In 2000 bedacht Heino Falcke, lid van het EHT-bestuur en hoogleraar astrodeeltjesfysica en astronomie aan de Radboud Universiteit, de term ‘schaduw van het zwarte gat’ voor het effect van lichtvervorming rond een zwart gat, en voorspelde dat het mogelijk moest zijn een zwart gat met radiotelescopen in beeld te brengen. Samen met Sera Markoff maakte hij toen ook de eerste berekeningen van de straling van dit zwarte gat. ‘Het lijkt erop dat onze voorspellingen van 20 jaar geleden nu worden bevestigd’, aldus Markoff.


Twee zwarte gaten in beeld
De wetenschappers zijn bijzonder verheugd dat ze eindelijk beelden hebben van twee zwarte gaten van zeer verschillende grootte. Het biedt de mogelijkheid om te begrijpen hoe ze zich tot elkaar verhouden en waarin ze verschillen. De nieuwe gegevens worden nu gebruikt om theorieën en modellen te testen over hoe gas zich gedraagt rond superzware zwarte gaten. Dat is een proces dat nog niet volledig wordt begrepen, maar waarvan wordt aangenomen dat het een belangrijke rol speelt bij de vorming en evolutie van sterrenstelsels.

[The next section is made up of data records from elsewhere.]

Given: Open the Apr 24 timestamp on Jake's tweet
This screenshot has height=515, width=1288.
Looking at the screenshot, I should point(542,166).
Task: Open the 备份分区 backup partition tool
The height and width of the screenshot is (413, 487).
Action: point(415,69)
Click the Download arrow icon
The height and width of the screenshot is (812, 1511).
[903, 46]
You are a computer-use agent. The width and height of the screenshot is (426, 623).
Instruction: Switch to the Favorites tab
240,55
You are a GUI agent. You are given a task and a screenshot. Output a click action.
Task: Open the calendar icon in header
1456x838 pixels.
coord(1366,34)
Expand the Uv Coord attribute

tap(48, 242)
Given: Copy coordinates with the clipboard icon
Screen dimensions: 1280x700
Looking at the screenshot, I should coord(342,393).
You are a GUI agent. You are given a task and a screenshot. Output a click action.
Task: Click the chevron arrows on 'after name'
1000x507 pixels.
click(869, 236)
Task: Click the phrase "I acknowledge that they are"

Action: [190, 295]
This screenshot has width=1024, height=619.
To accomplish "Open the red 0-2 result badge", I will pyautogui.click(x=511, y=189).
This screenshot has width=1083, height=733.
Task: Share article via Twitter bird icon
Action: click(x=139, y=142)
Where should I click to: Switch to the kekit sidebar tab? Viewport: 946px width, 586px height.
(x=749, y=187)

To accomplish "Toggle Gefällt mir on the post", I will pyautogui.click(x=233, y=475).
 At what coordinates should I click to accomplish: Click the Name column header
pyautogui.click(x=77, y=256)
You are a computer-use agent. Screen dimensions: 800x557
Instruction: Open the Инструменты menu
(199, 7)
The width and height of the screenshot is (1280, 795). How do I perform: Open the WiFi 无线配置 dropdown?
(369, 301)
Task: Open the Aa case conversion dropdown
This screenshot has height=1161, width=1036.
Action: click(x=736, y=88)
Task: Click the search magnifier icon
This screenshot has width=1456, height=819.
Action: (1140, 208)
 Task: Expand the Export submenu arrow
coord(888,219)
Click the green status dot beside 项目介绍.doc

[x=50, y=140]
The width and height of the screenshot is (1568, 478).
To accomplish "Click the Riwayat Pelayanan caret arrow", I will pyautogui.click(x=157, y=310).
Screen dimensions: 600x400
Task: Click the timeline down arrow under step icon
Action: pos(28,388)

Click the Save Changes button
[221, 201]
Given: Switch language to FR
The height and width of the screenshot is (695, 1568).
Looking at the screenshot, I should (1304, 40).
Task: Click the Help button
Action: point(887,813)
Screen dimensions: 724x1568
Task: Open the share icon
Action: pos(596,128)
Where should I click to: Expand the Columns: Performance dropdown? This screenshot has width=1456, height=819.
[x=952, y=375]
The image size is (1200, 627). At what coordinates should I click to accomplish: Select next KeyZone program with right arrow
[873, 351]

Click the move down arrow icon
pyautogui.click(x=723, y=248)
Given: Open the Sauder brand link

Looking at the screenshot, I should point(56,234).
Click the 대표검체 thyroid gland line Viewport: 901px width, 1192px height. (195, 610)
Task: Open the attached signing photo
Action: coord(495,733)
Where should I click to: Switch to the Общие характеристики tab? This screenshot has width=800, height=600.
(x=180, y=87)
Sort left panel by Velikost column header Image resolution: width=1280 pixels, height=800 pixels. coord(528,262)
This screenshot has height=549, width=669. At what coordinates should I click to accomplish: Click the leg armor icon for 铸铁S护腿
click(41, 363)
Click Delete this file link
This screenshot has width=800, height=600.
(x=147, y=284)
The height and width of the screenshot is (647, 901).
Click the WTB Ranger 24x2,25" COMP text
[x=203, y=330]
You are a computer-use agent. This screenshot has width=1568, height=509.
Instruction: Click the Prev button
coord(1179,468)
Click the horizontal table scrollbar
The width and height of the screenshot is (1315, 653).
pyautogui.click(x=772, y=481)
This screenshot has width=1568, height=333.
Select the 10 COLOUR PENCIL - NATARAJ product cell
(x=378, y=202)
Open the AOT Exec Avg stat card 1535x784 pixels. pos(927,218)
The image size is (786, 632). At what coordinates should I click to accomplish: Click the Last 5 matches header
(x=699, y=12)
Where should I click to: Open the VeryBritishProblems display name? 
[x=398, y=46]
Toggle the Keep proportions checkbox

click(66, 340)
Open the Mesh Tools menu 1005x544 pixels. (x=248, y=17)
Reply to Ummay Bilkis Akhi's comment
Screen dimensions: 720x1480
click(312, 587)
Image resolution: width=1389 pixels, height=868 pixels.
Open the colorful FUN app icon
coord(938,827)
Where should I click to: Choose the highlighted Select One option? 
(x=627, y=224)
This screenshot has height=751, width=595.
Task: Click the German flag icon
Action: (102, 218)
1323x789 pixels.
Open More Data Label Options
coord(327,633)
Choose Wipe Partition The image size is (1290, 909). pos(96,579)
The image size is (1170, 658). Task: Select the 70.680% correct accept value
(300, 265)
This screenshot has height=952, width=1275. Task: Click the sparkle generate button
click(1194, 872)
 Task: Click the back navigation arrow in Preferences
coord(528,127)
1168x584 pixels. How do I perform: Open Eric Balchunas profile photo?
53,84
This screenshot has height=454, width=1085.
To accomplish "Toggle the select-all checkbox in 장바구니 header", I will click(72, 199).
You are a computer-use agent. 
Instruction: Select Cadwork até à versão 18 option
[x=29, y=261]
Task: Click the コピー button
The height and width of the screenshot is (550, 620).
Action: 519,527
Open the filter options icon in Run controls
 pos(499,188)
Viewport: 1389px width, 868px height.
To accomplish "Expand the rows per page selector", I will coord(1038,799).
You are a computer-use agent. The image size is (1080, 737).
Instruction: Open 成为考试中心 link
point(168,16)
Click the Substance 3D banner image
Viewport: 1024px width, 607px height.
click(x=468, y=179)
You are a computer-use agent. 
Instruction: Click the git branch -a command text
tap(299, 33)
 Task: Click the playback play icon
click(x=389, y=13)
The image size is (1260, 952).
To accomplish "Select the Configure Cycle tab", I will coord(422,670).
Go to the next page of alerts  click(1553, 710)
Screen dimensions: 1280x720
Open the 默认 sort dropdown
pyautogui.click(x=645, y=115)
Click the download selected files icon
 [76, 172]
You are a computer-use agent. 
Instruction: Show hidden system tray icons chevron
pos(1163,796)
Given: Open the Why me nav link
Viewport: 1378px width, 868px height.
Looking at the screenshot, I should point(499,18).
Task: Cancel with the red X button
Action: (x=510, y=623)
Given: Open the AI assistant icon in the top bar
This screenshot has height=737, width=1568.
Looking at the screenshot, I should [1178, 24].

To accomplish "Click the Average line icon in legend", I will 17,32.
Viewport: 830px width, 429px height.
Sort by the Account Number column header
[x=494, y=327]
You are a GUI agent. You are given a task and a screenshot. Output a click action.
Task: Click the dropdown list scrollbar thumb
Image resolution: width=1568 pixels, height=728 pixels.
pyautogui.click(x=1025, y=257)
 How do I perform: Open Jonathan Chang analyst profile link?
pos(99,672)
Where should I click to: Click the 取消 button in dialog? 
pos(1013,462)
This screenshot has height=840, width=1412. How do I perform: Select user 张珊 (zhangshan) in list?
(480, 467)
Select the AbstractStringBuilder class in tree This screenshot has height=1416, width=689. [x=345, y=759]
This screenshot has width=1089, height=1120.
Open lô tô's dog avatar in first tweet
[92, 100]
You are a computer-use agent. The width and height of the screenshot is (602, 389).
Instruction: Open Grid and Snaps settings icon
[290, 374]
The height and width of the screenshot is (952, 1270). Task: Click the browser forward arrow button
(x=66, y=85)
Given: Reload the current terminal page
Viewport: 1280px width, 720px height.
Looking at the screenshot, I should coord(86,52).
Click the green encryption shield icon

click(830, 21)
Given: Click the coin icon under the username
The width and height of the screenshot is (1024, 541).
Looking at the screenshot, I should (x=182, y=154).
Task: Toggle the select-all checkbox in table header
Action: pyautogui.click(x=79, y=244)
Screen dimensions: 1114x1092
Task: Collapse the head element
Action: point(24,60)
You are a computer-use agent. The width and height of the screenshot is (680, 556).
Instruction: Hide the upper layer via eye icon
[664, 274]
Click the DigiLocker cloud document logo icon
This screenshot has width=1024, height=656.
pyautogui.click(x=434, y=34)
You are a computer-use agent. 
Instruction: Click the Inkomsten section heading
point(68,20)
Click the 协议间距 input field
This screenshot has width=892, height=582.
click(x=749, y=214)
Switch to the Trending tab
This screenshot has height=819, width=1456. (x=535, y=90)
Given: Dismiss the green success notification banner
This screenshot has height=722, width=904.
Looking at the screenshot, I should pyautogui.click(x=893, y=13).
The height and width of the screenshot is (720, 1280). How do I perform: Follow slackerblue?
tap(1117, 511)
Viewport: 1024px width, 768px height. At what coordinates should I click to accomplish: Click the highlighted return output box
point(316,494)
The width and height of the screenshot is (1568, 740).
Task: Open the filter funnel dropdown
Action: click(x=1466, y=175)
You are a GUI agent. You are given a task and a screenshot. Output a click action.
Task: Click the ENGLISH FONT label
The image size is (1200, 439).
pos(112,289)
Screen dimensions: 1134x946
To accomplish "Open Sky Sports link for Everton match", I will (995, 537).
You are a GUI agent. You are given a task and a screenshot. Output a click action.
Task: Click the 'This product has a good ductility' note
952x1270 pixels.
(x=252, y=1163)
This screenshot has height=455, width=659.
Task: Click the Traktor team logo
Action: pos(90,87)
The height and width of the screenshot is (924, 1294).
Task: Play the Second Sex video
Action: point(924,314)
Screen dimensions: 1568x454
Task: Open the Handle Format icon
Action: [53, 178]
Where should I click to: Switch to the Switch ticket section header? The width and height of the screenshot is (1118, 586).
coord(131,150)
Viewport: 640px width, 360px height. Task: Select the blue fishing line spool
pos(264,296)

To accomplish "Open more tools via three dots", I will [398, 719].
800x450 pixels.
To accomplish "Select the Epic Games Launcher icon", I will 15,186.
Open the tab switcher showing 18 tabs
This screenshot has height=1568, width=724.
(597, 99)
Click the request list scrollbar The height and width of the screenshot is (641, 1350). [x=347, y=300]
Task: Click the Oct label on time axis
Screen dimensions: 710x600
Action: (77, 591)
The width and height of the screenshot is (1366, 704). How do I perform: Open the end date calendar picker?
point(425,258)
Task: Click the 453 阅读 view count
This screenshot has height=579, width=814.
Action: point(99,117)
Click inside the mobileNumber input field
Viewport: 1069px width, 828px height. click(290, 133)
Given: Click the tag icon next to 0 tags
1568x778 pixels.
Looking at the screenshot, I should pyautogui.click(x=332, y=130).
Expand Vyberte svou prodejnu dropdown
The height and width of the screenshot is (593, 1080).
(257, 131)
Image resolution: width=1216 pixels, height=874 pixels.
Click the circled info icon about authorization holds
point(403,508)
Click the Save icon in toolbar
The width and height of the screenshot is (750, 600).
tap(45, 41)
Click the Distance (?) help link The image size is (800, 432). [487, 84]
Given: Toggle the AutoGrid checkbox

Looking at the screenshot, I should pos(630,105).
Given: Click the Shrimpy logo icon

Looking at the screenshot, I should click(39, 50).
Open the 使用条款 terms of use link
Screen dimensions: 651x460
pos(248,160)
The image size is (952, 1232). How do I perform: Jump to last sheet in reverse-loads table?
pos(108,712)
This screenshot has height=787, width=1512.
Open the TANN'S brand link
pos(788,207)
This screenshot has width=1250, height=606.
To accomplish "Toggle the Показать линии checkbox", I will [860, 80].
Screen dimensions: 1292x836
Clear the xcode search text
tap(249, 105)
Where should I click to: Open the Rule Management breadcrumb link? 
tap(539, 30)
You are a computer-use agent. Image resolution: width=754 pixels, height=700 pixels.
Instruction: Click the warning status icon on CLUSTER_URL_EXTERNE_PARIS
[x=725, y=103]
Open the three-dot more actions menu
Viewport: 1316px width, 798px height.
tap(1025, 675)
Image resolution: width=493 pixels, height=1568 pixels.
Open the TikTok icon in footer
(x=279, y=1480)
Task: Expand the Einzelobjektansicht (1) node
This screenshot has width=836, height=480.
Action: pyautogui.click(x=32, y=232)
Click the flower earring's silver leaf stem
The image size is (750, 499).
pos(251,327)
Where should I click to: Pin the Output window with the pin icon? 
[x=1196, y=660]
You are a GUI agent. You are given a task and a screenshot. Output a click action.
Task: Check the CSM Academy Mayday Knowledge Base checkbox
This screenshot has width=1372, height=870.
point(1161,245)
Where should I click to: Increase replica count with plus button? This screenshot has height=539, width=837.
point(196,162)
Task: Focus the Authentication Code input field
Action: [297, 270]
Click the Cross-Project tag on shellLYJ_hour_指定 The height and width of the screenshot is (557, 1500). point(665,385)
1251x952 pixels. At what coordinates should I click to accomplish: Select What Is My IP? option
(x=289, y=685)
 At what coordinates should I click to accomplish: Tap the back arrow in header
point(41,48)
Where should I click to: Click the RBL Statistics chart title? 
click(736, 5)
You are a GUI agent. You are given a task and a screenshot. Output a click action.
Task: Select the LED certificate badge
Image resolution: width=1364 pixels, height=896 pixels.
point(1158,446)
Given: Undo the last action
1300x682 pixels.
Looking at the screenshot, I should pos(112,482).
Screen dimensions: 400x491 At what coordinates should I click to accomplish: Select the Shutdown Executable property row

‘Nu kunnen we de verschillen tussen de twee superzware zwarte gaten bestuderen, om waardevolle nieuwe aanwijzingen te krijgen over hoe dit proces werkt’, zegt EHT-wetenschapper Keiichi Asada van het Instituut voor Astronomie en Astrofysica, Academia Sinica, Taipei.’We hebben nu beelden van twee superzware zwarte gaten – één aan de grote kant en één aan de kleine kant – dus kunnen we beter dan ooit tevoren testen hoe de zwaartekracht zich in deze extreme omgevingen gedraagt.’

Africa Millimetre Telescope
De ontwikkeling van de EHT gaat door: een grote waarneemcampagne in maart 2022 telde meer telescopen dan ooit tevoren. De voortdurende uitbreiding van het EHT-netwerk en significante technologische upgrades zorgen ervoor dat wetenschappers in de nabije toekomst meer, nog indrukwekkendere beelden en zelfs filmpjes van zwarte gaten kunnen presenteren. De Radboud Universiteit ontwikkelt, samen met de University of Namibia de Africa Millimetre Telescope (AMT) op de Gamsberg in Namibië. De AMT-telescoop, verwacht in 2026, is een cruciale toevoeging aan het netwerk voor het maken van dynamische opnamen van zwarte gaten.